I considered that the problem may be with the URL, so decided to scrape from a set of subpages covering several days in the archive.
This is a code according to an answer in the StackOverflow
all_df <- list()
arch_date <- seq(as.Date("2021-11-03"), as.Date("2021-11-13"), by="days")
for(i in 'rchdate'){
url_fonq <- str_c ('https://en.trend.az', "/archive/", arch_date)
webpage_fonq <- read_html(url_fonq)
head(webpage_fonq)
headline_html <- html_nodes(webpage_fonq,'.category-article .article-title')
headline <- html_text(headline_html)
head(headline)
headline <- str_trim(headline)
head(headline)
length(headline)
... (omit here similar commands for other nodes)
fonq.df <- data.frame( Num = row_number,
Date = date,
Time = time,
Title = headline,
Category = cat)
all_df <-bind_rows(all_df, fonq.df)
}
and this is an error that I could not fix:
Error:
x
must be a string of length 1 7. stop("x
must be a string of length 1", call. = FALSE) 6. read_xml.character(x, encoding = encoding, ..., as_html = TRUE, options = options) 5. read_xml(x, encoding = encoding, ..., as_html = TRUE, options = options) 4. withCallingHandlers(expr, warning = function(w) if (inherits(w, classes)) tryInvokeRestart("muffleWarning")) 3. suppressWarnings(read_xml(x, encoding = encoding, ..., as_html = TRUE, options = options)) 2. read_html.default(url_fonq)
- read_html(url_fonq)
Before I tried a more detailed but ambiguous guide for beginners from the DataCamp, which did end up with an unresolved error.
url <- 'https://en.trend.az/archive/2021-11-03'
headline_html <- read_html(url)
get_headline <- function(html){
html %>%
# The relevant tag
html_nodes('.category-article .article-title') %>%
html_text() %>%
# Trim additional white space - important function
str_trim() %>%
# Convert the list into a vector
unlist()
}
... (omit here similar commands for other nodes)
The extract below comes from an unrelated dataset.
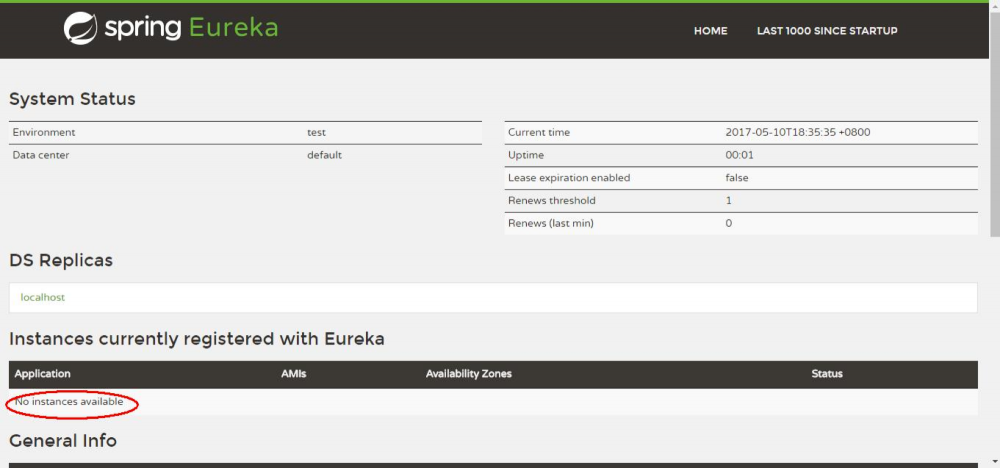
Task: Click the Data center default value
Action: pos(324,155)
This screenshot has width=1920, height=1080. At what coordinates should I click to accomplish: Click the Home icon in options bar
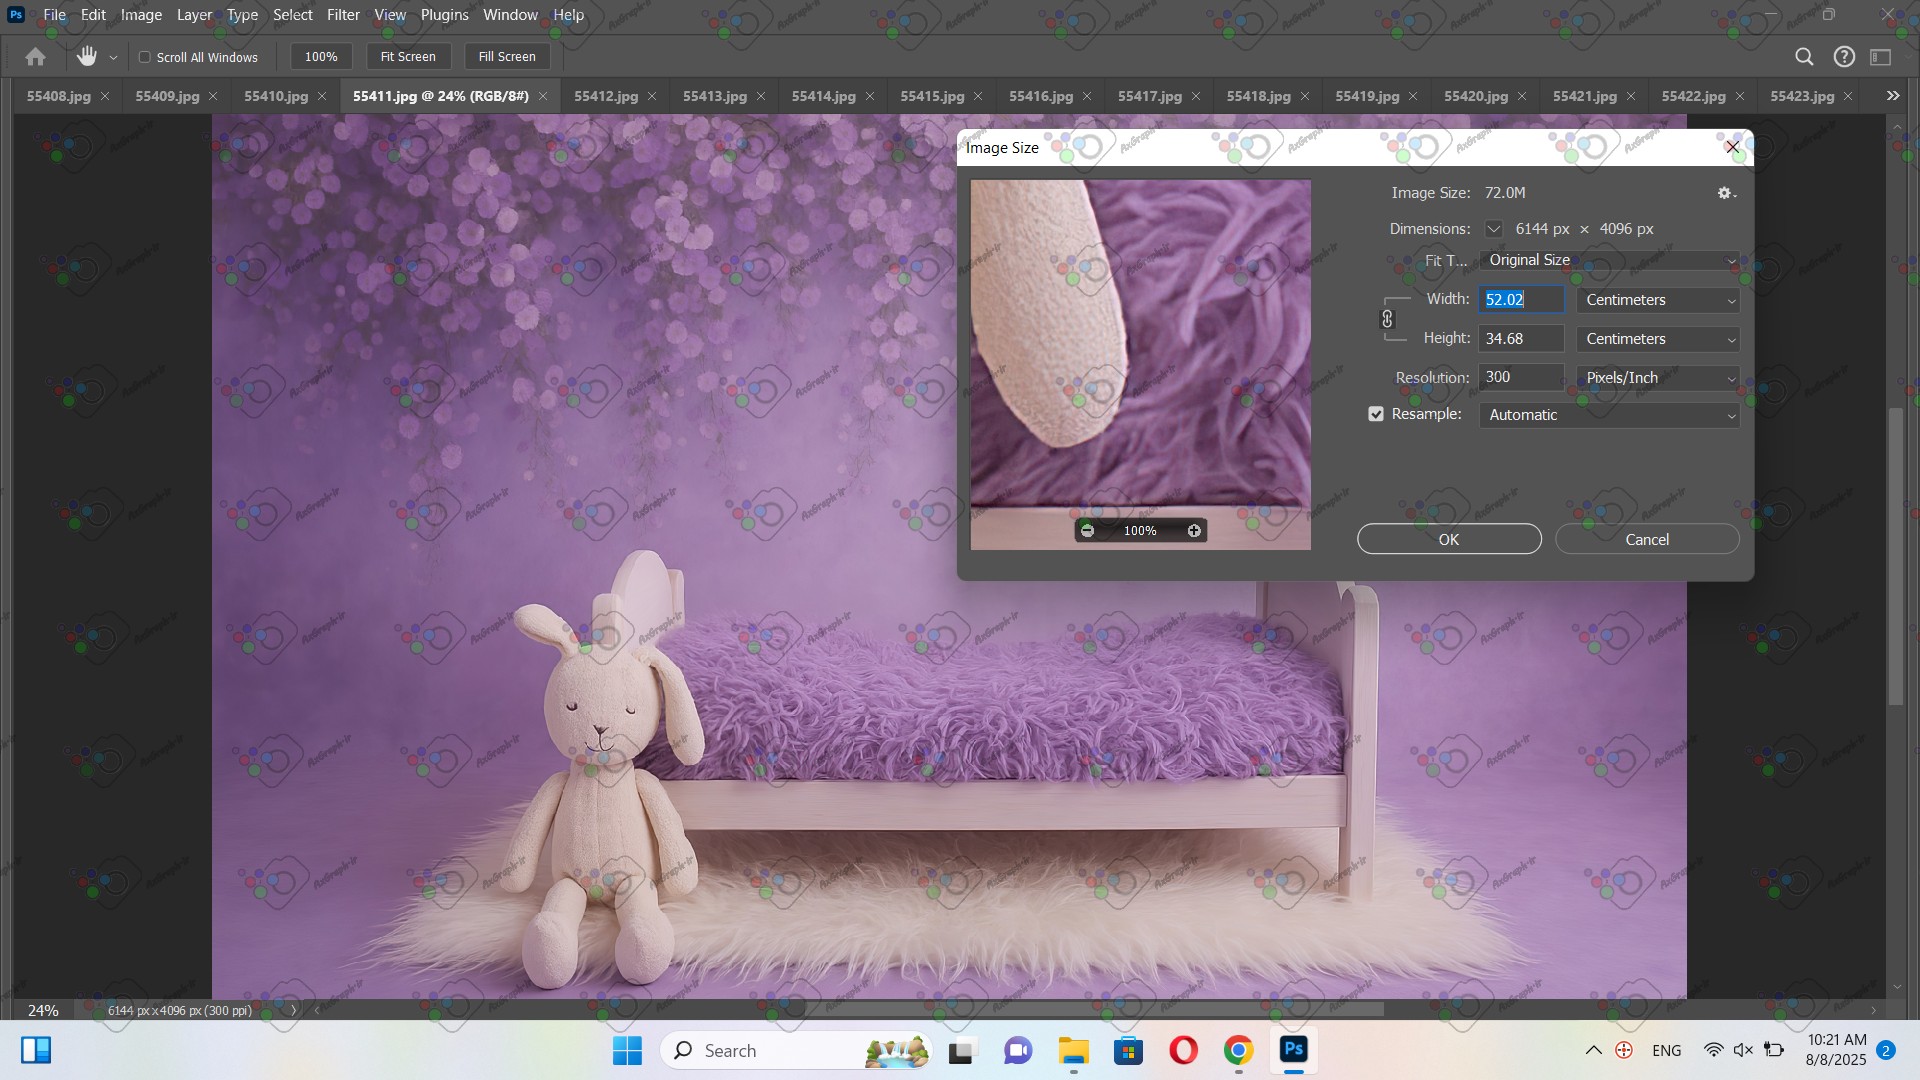click(x=36, y=57)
get_data_table <- function(html, company_name){
headline <- get_headline(html)
time <- get_time(html)
combine_data <- tibble(Abstract = headline,
Date = time
)
combined_data %>%
mutate(Trend.AZ = company_name) %>%
select(Trend.AZ, Abstract, Date)
}
get_data_from_url <- function(url, company_name){
html <- read_html(url)
get_data_table(html, company_name)
}
scrape_write_table <- function(url, company_name){
url <- "https://en.trend.az"
arch_date <- seq(as.Date("2021-10-01"), as.Date("2021-11-01"), by="days")
list_of_url <- str_c (url, "/archive/", arch_date)
list_of_url %>%
map(get_data_from_url, company_name) %>%
bind_rows() %>%
write_tsv(str_c(company_name,'.tsv'))
}
scrape_write_table(url, 'Trend.AZ')
# !!!The error was after here!!!
trend_az_tbl <- read_tsv('Trend.AZ')
tail(amz_tbl, 11)
The error:
Error in html_elements(...) : object 'tmp' not found 15. html_elements(...) 14. html_nodes(., ".category-article .article-date") 13.
*tmp*
%>% html_nodes(".category-article .article-date") 12. get_time(html) 11. get_data_table(html, company_name) 10. .f(.x[[i]], ...) 9. map(., get_data_from_url, company_name) 8. list2(...) 7. bind_rows(.) 6. is.data.frame(x) 5. stopifnot(is.data.frame(x)) 4. write_delim(x, file, delim = "\t", na = na, append = append, col_names = col_names, quote = quote, escape = escape, eol = eol, num_threads = num_threads, progress = progress) 3. write_tsv(., str_c(company_name, ".tsv")) 2. list_of_url %>% map(get_data_from_url, company_name) %>% bind_rows() %>% write_tsv(str_c(company_name, ".tsv"))
- scrape_write_table(url, "Trend.AZ")
I would be extremely thankful for any comment or suggestions regarding any of these 3 codes. I am really in a hurry to move to the analysis part of the project to be able to generate a report by the end of the course.